───── Material provided ─────

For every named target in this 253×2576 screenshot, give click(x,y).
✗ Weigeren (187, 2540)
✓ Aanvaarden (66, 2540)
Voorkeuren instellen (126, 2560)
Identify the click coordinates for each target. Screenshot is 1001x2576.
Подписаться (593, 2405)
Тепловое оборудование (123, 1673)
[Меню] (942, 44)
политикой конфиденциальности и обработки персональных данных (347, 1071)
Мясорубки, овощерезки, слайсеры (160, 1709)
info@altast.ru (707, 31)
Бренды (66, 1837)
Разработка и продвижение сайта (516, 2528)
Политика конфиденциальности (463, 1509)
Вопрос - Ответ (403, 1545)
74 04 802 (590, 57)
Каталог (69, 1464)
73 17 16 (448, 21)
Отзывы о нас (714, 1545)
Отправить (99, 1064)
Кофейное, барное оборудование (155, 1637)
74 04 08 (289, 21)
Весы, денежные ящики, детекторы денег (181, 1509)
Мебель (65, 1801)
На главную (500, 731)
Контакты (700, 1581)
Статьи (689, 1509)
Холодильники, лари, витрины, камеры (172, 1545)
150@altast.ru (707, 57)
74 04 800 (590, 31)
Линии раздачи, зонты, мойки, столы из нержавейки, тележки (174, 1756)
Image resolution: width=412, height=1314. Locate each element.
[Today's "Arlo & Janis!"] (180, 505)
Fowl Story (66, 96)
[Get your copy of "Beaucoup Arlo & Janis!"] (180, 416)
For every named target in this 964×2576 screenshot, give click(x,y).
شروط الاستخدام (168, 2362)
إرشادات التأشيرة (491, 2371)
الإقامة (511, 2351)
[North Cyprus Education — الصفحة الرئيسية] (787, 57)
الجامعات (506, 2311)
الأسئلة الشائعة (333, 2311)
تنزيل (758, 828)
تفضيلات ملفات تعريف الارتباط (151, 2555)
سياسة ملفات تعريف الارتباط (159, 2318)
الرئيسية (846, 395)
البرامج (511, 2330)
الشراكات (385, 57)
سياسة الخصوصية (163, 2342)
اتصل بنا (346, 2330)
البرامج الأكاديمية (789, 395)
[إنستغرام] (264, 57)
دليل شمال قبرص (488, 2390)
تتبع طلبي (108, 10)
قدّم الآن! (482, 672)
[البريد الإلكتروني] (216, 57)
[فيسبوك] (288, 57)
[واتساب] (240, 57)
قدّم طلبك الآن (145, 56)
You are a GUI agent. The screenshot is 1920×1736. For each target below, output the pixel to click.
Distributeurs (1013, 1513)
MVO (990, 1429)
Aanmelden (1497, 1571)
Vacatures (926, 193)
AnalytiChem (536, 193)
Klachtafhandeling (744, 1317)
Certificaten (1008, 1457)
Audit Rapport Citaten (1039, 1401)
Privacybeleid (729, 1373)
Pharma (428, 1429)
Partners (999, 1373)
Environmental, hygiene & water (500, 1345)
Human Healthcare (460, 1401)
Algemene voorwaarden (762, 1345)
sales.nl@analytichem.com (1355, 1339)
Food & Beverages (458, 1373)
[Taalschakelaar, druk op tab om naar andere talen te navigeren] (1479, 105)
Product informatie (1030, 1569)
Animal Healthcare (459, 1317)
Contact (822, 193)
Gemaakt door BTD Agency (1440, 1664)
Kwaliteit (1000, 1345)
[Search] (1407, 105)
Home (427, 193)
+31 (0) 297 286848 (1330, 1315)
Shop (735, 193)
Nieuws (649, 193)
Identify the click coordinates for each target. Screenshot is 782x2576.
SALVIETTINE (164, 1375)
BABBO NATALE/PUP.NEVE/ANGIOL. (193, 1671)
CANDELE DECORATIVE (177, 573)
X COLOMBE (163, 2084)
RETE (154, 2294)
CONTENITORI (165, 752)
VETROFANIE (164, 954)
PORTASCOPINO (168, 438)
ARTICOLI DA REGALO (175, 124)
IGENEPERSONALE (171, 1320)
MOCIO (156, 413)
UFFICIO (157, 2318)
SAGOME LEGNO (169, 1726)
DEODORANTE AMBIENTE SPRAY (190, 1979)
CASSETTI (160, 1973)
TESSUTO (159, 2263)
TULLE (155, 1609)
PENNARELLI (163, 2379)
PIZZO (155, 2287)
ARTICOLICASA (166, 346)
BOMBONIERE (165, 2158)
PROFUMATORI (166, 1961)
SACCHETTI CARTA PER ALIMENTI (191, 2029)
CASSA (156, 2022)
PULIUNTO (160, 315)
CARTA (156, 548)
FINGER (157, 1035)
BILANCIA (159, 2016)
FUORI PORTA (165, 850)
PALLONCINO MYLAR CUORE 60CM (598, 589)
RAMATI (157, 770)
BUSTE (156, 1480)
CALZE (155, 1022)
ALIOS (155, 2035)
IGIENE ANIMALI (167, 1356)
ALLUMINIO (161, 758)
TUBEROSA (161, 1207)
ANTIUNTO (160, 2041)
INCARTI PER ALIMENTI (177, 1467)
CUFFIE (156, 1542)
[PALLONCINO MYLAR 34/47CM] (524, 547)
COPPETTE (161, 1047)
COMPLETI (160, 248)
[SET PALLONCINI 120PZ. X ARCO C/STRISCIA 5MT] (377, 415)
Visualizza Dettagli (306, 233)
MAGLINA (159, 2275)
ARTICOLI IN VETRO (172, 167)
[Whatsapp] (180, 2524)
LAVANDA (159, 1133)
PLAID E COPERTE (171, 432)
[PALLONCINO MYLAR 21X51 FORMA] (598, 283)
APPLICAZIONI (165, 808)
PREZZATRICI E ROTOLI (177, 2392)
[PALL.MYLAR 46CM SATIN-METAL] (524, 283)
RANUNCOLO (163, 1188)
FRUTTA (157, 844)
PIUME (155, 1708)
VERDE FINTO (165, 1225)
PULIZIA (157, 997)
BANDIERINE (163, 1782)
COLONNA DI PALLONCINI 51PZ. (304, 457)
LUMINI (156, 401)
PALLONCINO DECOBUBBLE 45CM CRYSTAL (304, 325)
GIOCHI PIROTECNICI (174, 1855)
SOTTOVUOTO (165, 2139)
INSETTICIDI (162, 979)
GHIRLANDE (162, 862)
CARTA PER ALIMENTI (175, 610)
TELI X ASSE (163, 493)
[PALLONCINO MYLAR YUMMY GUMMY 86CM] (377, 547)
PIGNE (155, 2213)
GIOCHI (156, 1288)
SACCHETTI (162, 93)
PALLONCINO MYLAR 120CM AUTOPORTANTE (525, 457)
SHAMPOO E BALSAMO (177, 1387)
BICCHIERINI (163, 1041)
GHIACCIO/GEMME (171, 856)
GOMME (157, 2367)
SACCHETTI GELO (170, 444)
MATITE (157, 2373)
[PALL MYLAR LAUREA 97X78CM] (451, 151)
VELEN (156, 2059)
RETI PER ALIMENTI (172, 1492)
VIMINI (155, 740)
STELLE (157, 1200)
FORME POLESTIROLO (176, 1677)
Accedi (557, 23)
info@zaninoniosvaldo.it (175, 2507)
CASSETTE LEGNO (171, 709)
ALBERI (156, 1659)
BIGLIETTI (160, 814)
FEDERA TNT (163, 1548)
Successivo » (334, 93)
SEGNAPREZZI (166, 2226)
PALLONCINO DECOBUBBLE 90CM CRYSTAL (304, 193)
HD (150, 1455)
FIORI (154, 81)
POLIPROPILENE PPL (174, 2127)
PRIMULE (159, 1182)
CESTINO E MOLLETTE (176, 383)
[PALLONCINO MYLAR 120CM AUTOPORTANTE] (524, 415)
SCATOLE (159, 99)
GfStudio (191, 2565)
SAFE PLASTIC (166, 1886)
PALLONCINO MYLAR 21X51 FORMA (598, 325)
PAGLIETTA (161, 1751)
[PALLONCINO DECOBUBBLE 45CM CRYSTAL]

─────

Your goal: From the records above, retype only the lines starting at the line that contains "Aanmelden (1497, 1571)" and ending at the line that contains "[Taalschakelaar, druk op", both included.

Exercise output:
Aanmelden (1497, 1571)
Vacatures (926, 193)
AnalytiChem (536, 193)
Klachtafhandeling (744, 1317)
Certificaten (1008, 1457)
Audit Rapport Citaten (1039, 1401)
Privacybeleid (729, 1373)
Pharma (428, 1429)
Partners (999, 1373)
Environmental, hygiene & water (500, 1345)
Human Healthcare (460, 1401)
Algemene voorwaarden (762, 1345)
sales.nl@analytichem.com (1355, 1339)
Food & Beverages (458, 1373)
[Taalschakelaar, druk op tab om naar andere talen te navigeren] (1479, 105)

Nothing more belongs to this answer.